Give the lines of the material below as a JSON list of strings, one per line, starting at the line that contains "Go to Agent installers" and ending at the line that contains "Image resolution: width=375". Skip blank lines and leave out the pictures.

Start of TASK INPUTS

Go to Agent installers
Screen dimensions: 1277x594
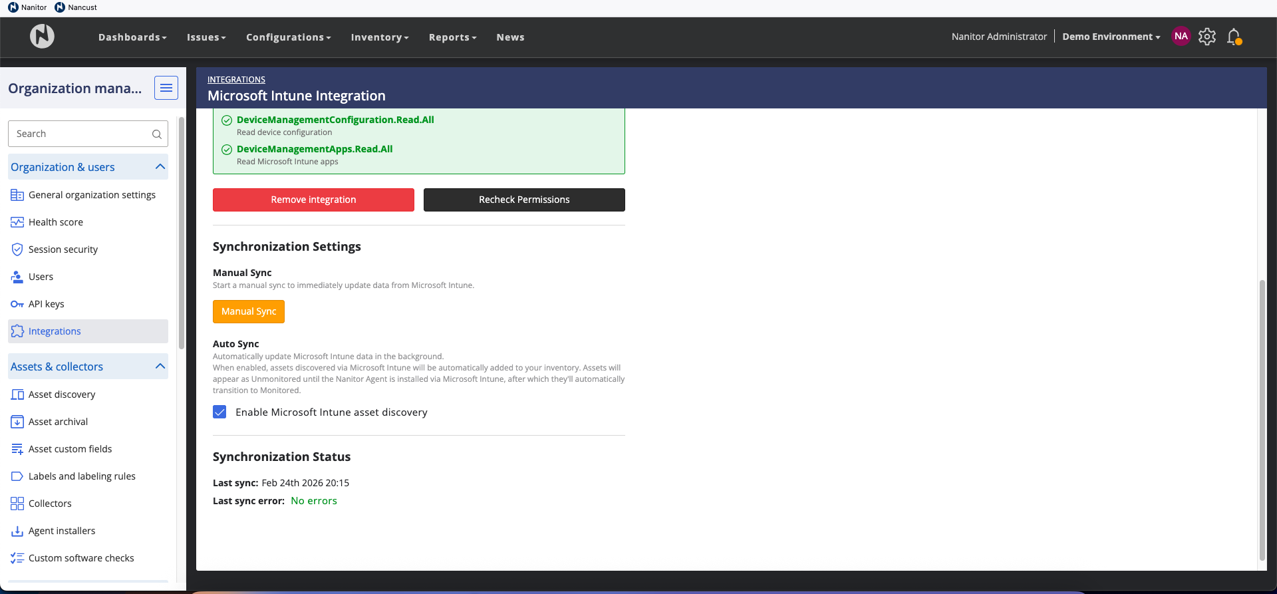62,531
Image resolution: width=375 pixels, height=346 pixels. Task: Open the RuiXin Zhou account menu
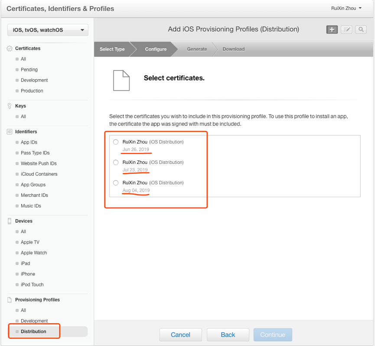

End of TASK INPUTS
Start of TASK INPUTS

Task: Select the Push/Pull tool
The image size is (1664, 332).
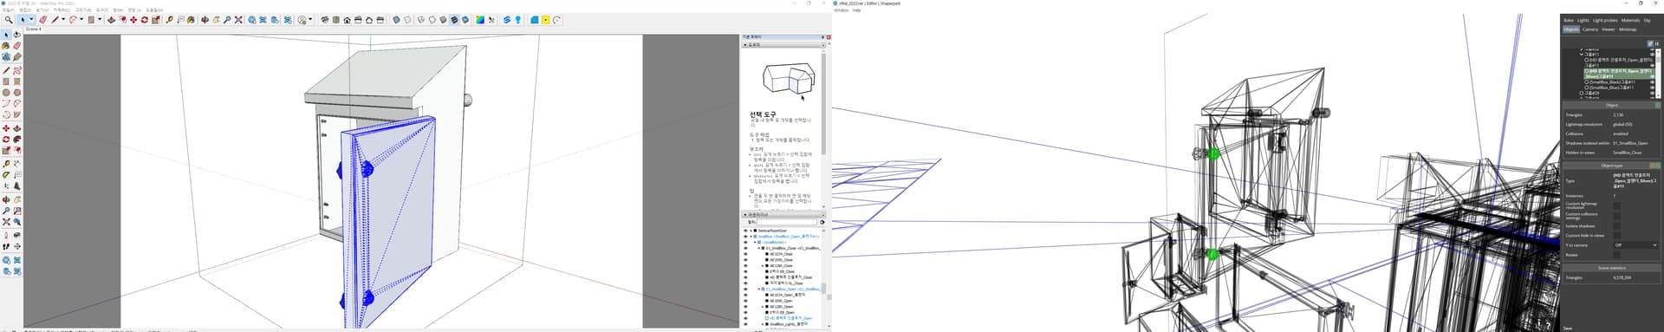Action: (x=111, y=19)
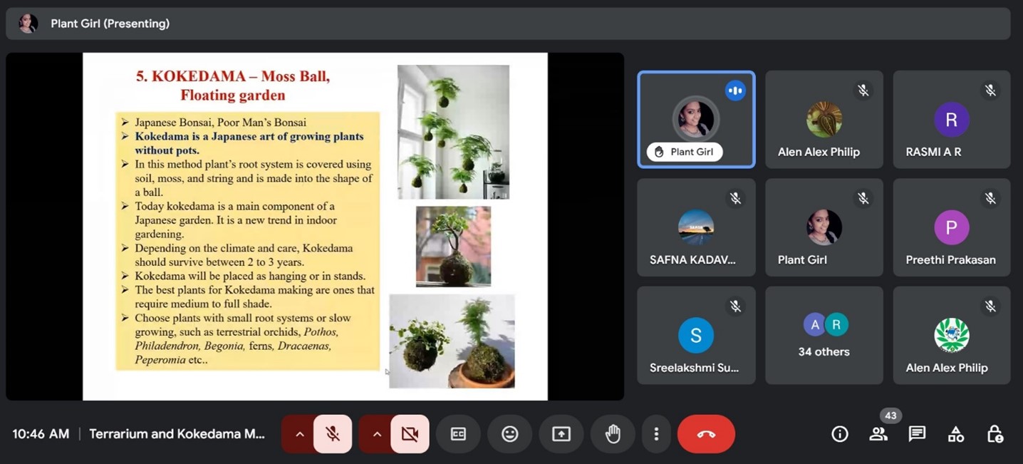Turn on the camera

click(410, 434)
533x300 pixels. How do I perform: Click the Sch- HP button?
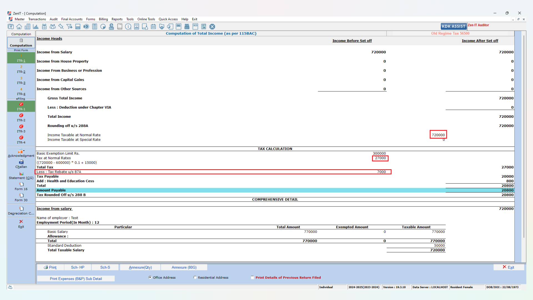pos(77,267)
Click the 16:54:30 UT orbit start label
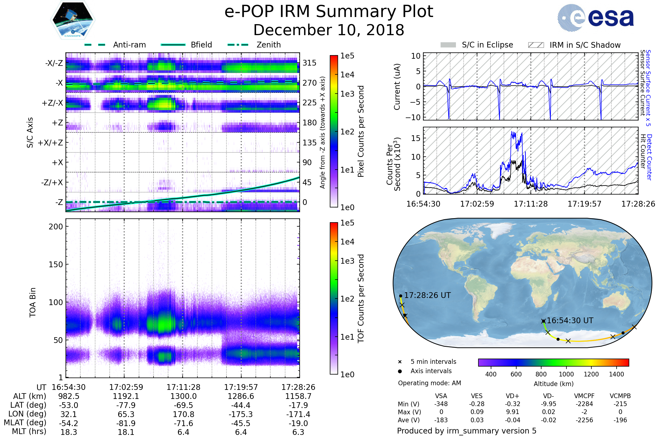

End of TASK INPUTS
Start of TASK INPUTS

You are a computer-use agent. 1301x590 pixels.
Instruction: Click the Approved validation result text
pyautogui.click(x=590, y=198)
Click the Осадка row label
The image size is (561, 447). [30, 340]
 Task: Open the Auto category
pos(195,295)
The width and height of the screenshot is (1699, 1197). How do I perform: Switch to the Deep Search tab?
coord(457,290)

End of TASK INPUTS

**EXERCISE ANSWER**
[
  "Go to Agent installers",
  "Screen dimensions: 1277x594",
  "62,531",
  "Image resolution: width=375 pixels, height=346 pixels. Task: Open the RuiXin Zhou account menu"
]